TEXTO DO DOCUMENTO:

**********

Os casos que chegam ao noticiário, quase diariamente, como a tentativa de feminicídio por murros num elevador, são apenas a ponta do cotidiano aviltante. Em “Atena”, filme de Caco Souza com Mel Lisboa e Thiago Fragoso que acaba de entrar em cartaz nos cinemas de todo o país, uma mulher abusada pelo pai, na infância, forma um grupo para combater a violência contra as mulheres. “O filme está sendo lançado justamente com a cena absolutamente inaceitável que aconteceu no Rio Grande do Norte, que apenas mostra o quanto esse assunto precisa ser discutido, retratado”, diz Mel Lisboa ao JC. “Interpretar uma personagem assim é uma responsabilidade grande. Um desafio também, porque ela vem endurecida pelo trauma. Uma personagem que trabalha nesse campo contraditório: ao mesmo tempo é forte, determinada, fragilizada e vulnerabilizada”.
Para Mel, o filme a fez entrar em contato com a violência de outra forma. “Saber que não é só uma obra de ficção, coisa inventada. Isso acontece. Triste, revoltante, mas é um assunto necessário de ser falado. A maior reflexão que o filme causa é essa sensação de impunidade”, diz, lembrando o caso dos murros filmados dentro do elevador. “Esse caso foi filmado, esse homem foi preso. Mas a quantidade de casos dentro das casas, com familiares, com maridos, é enorme, e muitos não chegam a conhecimento, não são denunciados. Enquanto essas vozes forem silenciadas, mais à vontade os homens vão estar, e se sentir no direito de que podem fazer o que quiser com os corpos das mulheres”.

**********

TAREFA PROPOSTA A:
No texto sobre o filme “Atena”, qual é, segundo Mel Lisboa, a maior reflexão que o filme provoca?
TAREFA PROPOSTA B:
Prolongue o texto sobre o filme “Atena” a partir do ponto em que ele termina.

[Entradas com coordenadas de alvo]

**********

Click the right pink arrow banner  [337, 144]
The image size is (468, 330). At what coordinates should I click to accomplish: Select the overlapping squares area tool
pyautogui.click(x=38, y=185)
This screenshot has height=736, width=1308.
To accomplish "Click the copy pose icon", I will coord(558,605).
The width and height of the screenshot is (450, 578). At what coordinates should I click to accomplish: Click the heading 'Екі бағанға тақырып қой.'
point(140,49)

**********

RESULTADO DO EXERCÍCIO A:
A sensação de impunidade.

RESULTADO DO EXERCÍCIO B:
Suspense real
O diretor do filme, Caco Souza, também conversou com a coluna. “Atena é um filme que mexeu comigo de um jeito diferente. Eu já tinha passado por vários gêneros, mas esse veio com uma carga emocional muito forte. Não foi só dirigir uma história — foi mergulhar num tema que ainda dói, que ainda é tabu. Me fez olhar muita coisa de outro jeito”. Na combinação entre o entretenimento com a denúncia, ao abordar a violência contra a mulher no Brasil, o equilíbrio foi encontrado, de acordo com o diretor. “A ideia sempre foi fazer um filme que envolvesse, que prendesse, mas que também tocasse num ponto sério. A gente usou a estrutura do suspense, que é um gênero que conversa com o público, para falar de um assunto pesado — e real. O desafio foi esse: não deixar virar só uma denúncia nem só um entretenimento. Encontrar esse meio-termo foi o grande trabalho. E acho que conseguimos criar uma história que faz pensar, mas que também emociona, envolve, provoca”.
“O filme daria um ótimo livro”
O roteirista Enrico Peccin conta que a história foi escrita em 2016, com base em relatos verídicos no Rio Grande do Sul. A intenção de mostrar “uma mulher lutando contra as injustiças diárias brasileiras” teve referências em outros filmes, e também em livros. Abaixo, uma breve entrevista com o escritor:
A violência cotidiana de homens contra mulheres faz parte da realidade brasileira. Como foi a sua pesquisa e que fontes utilizou para o roteiro?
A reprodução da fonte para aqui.